WHAT YOU SHOULD DO → In which lines of the data does the string "computer" appear? Copy every one.

(Stored data)
┄┄┄┄┄┄┄┄┄┄┄┄┄┄┄┄┄┄┄┄
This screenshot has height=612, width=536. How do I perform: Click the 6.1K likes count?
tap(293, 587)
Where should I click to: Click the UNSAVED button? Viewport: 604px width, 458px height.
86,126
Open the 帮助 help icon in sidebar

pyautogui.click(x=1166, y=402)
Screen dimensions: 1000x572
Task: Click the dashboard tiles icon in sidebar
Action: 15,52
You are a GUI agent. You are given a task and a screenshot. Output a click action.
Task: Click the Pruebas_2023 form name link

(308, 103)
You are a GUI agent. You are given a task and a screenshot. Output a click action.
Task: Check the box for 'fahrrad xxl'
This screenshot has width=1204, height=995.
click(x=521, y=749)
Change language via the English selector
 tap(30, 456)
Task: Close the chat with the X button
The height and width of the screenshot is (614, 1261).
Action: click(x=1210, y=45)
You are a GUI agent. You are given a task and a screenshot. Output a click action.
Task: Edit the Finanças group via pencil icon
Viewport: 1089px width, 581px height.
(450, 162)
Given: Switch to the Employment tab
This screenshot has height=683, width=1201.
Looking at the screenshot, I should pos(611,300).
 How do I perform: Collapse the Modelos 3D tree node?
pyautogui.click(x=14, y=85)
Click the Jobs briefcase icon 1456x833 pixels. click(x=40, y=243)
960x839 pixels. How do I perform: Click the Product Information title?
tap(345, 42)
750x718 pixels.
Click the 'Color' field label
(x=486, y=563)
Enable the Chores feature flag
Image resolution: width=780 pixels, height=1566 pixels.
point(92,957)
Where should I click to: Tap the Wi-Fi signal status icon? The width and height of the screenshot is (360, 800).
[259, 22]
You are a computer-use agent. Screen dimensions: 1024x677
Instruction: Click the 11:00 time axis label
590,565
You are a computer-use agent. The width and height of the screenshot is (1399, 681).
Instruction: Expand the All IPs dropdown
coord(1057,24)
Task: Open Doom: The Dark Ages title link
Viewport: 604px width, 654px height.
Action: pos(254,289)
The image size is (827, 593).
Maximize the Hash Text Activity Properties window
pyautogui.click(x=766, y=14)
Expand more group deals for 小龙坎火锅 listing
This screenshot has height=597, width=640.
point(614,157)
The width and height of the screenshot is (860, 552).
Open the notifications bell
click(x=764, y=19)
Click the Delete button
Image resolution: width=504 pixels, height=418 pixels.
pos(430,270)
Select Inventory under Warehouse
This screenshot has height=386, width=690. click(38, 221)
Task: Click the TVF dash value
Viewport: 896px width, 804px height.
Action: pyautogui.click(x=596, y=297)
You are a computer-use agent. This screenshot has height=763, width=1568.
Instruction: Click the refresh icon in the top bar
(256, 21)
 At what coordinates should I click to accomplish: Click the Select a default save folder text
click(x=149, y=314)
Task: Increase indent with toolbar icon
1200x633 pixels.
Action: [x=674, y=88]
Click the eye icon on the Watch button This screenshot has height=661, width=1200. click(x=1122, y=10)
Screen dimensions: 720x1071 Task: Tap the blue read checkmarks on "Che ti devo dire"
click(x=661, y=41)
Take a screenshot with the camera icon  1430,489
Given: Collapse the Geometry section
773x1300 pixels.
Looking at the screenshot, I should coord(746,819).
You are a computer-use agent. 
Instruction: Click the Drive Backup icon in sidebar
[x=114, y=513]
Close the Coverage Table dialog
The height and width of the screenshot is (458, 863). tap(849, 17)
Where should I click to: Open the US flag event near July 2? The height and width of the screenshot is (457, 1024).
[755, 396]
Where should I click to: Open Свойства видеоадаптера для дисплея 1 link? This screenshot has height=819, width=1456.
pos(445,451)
┄┄┄┄┄┄┄┄┄┄┄┄┄┄┄┄┄┄┄┄
OUTPUT BELOW →
You are a computer-use agent. Screen dimensions: 1024x677
You are a computer-use agent. The width and height of the screenshot is (1399, 681).
You are a computer-use agent. This screenshot has height=763, width=1568.
You are a computer-use agent. 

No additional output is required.